The more frustrating thing is, when I see everyone around me study and they're so far off, I feel.. *chokes herself to death*

Saturday, September 10, 2011

He's Love, He's All That I Need.

He's DA DAWG YO.
He poops he pees he sneezes.

Friday, September 9, 2011

Thursday, September 8, 2011

Tomorrow onwards, I'm going to be sitting for the second most important exam in my 17 years of life. Yet it's one of the most relaxing ones I've ever taken. God help me.
MY name in Greek! :D

Friday, September 2, 2011

The Weird Things I do.

Hiya! This is my 200th post! I've been blogging for thwee years now. Though I'm not very successful at it, am I? : / Kla I say thwee years but I deleted a whole lotta embarrassing stuff. Bahahaha. Not for the eyes of the public, not to mention people I know in real life. :P So yeah, archive got 2 years 10 months lor. Or eleven. Or whatever. Lazy to count. I know I'm boring you with these useless facts. Just to prove that I suck at Math.

So ok, back to title.

#1 I listen to THIS everyday.

Go on, click it. Though I can't embed the original video, this one will do :D I listen to it every morning when I wake up and it never fails to leave a smile on my face. A good way to brighten my day. :D #syoksendiri

#2 I can't stand oily doorknobs. Ksry. So I obsessively clean them with tissue papers and then I'll wash my hands with soap to get rid of grease. *shows off Chemistry knowledge* *coughs coughs* I know. Contributing to environmental pollution. I'm a bad citizen. I deserve to be cast away to Azkaban so that the Dementors can suck out my soul then my true love can cry 3 days 3 nights so that I can know who my true love is in heaven. *coughs coughs* Oh wait, suck out soul then where soul go to?
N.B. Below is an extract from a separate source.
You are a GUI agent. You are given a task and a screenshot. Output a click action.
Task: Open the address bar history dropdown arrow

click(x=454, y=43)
I still have to know who my true love is! *coughs*

#3 I stare at how the needles are pierced into my skin and eventually find a potential vein to suck blood from. My grammar sucks. Get use to it. All I'm saying is, I stare intently at how my blood sample is extracted every single time I do a blood test. :D And I've found out that, if you're a righty and the take a sample from your left, it hurts more. :D Because the veins are bigger and it's less painful when you use that particular arm or often? :O

#4 When I'm mad, when someone makes me angry, when I'm sad or depressed or miserable, when I miss my mom, when I'm PMS-ing, I on my lappie and.. and... and.. download movie soundtracks. Here. That'll cheer me up for a while. :D Though is this weird? Hmm, Superman Theme Song! :D OMG JOHN WILLIAMS + HANS ZIMMER. Beh tong beh tong! Ahhhh *faits* Still don't think it's mainstream. Mainstream meh? Yer.
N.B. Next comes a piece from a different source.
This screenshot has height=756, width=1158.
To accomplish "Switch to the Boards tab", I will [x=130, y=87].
#5 I stalk blogs. LOL. Go have a look at my Blogger blog roll. And I recently got addicted to Tumblr. As in, I don't reblog stuff, I just stalk. Bahaha. Facebook is boring, reading about other people's life is more exciting! *bangs head repeatedly on the wall* I can do Chemistry halfway then stalk people's blog one lor! See I'm a good contributor to lotsa pageviews. Good netizen. *pats herself*

#6 When I miss my mom, I eat. Like yeah, carrots and stuff. Sitting in front of the tv biting on raw carrots like a bunny. You know, it's rich in vitamin C. And yeah, slowly getting a bucktooth. Braces didn't work well. Blasted RM 3000+. Waste of money.
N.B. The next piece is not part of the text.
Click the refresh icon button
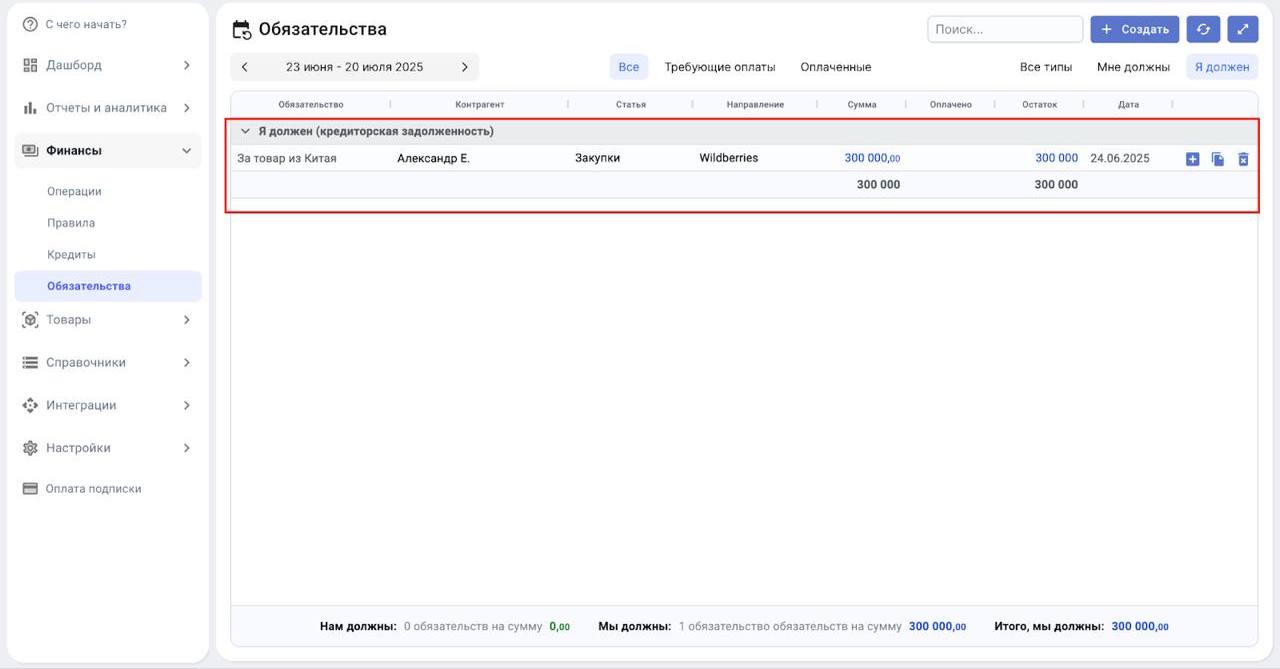 point(1203,30)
#7 Number 6 was a lie. Everything except the first sentence. So number 7 is, I lie. You will never know the truth! *grins* Kla, guilt will take over me one when I lie. I can't tell a lie well. If you're good enough, my facial expression will give myself away. Lucky this is a blog. You can't see my face when I blog. I'd probably be doing something weird like picking my nose in front of the screen. (Let your imaginations run wild, dear!) Geez, lying isn't weird. Should change title of this post adi. Oh well, number 7 could also be picking my nose in front of the computer screen! :D Though it's going to be yet another lie.... Or is it? *winks*

Although I'm pretty positive that I'm weird, for some reason, this is a cacat list again. Bahaha. So yeah, till here! BAI!

Hype Hype!


My God you've gotten fat. I miss my mom I miss my mom I miss my mom.

P.S. I don't tolerate bullshit from people I love dearly. Stop having crappy conversations with me, TQVM.

P.P.S. Words are like daggers. Once thrown, you can't get it back. The damage is done.

P.P.P.S. "Half hearted or insincere apologies are often worse than not apologizing at all because recipients find them insulting."